[TASK REQUIREMENTS] Write out every line of the records below again, including the requests. In the answers, scale each number (the image width and height and the x and y coordinates) by 2.5 and round it to a whole number, with halves rounding up. Keep the numbers in the requests unchanged, and leave the pictures out.

### DATASET RECORDS

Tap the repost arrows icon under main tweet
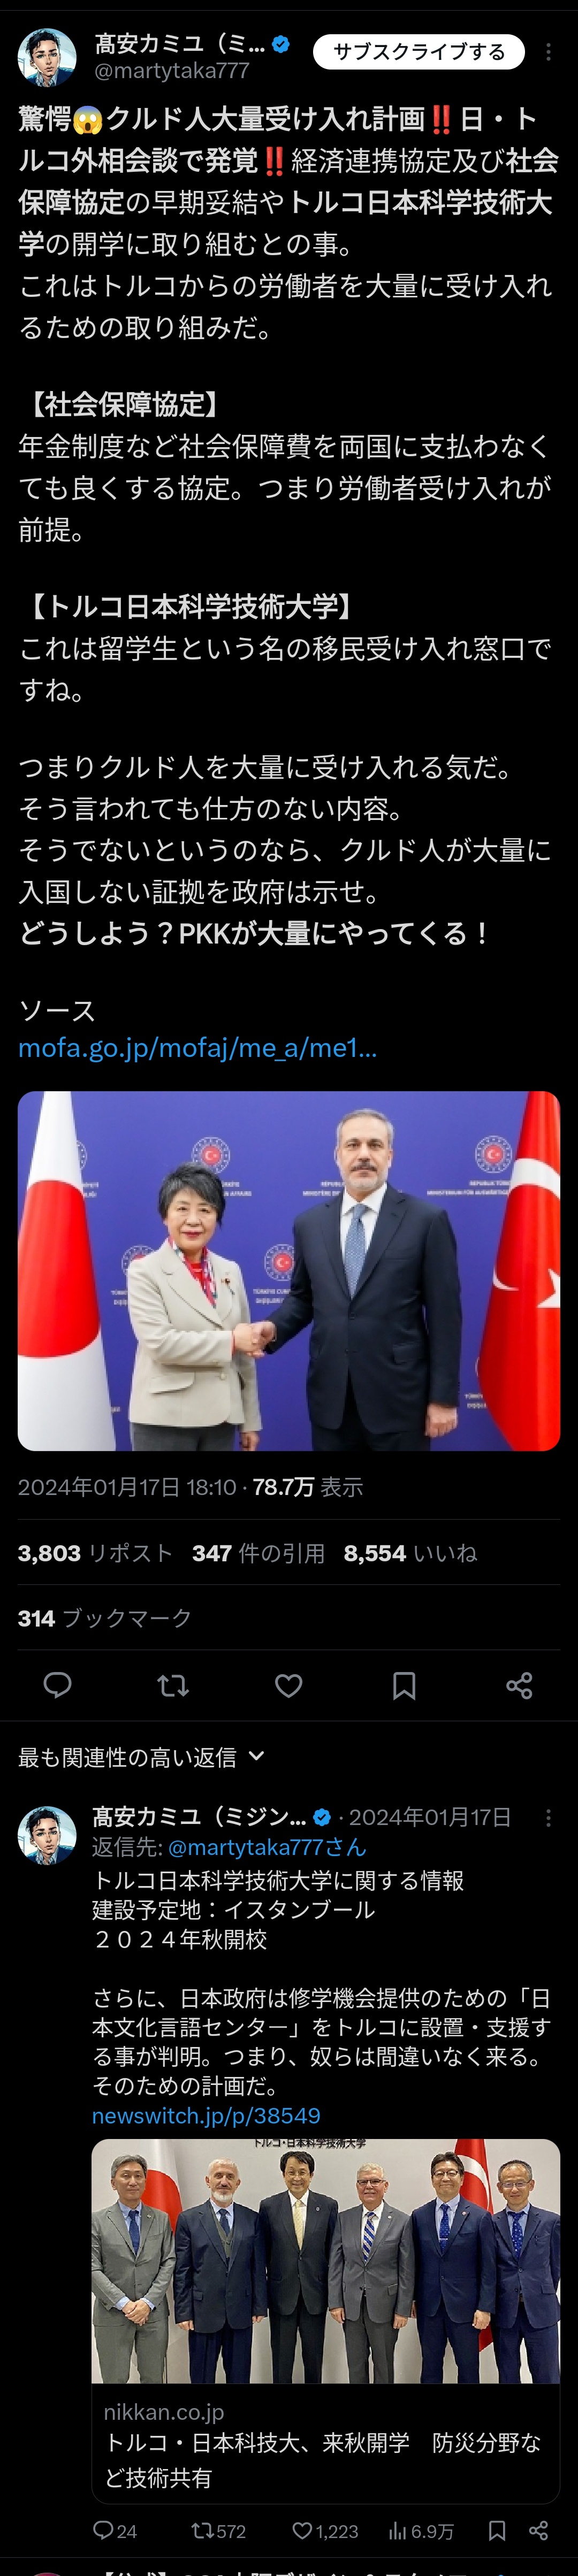Image resolution: width=578 pixels, height=2576 pixels. (x=173, y=1685)
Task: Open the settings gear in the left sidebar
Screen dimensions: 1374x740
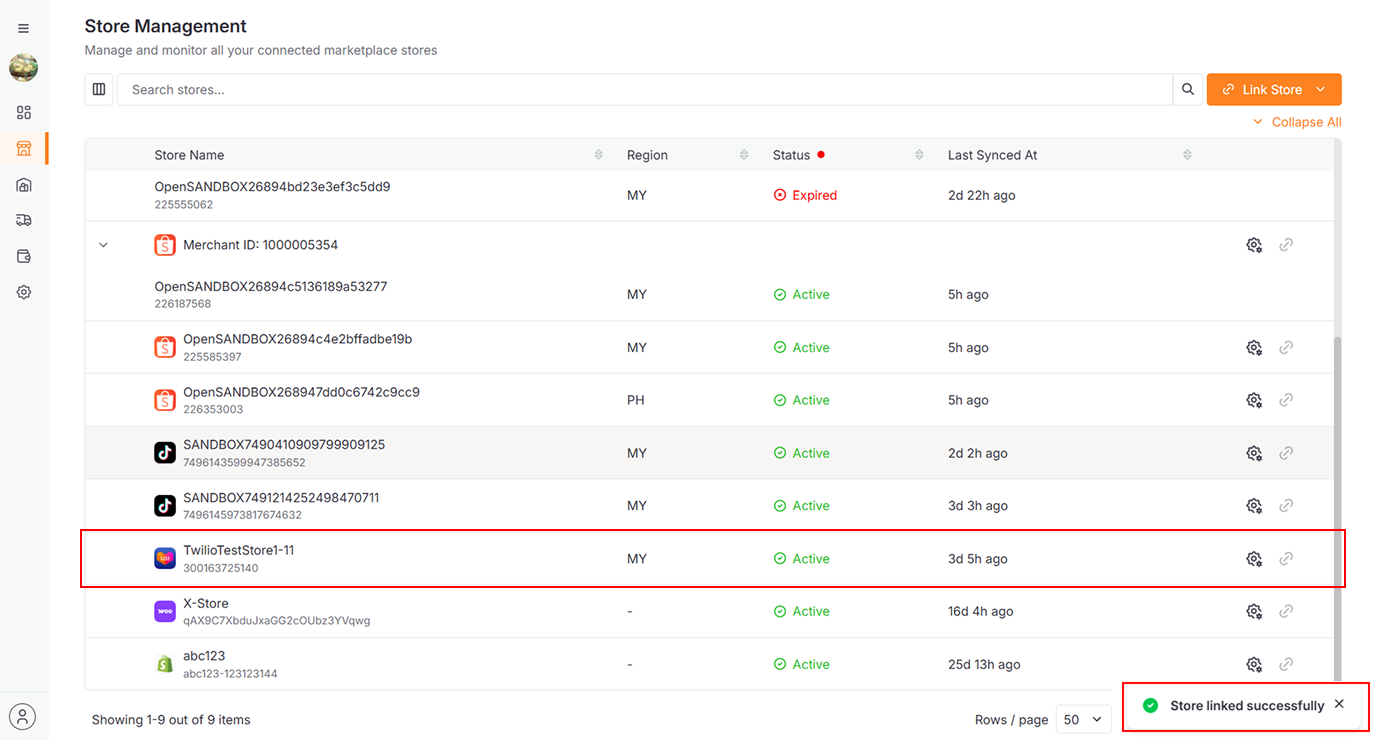Action: click(24, 292)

######

[RESULT OF THE EXERCISE]
Tap the repost arrows icon under main tweet
Image resolution: width=1445 pixels, height=6440 pixels. (x=433, y=4213)
Task: Open the settings gear in the left sidebar
Screen dimensions: 1374x740
Action: click(60, 730)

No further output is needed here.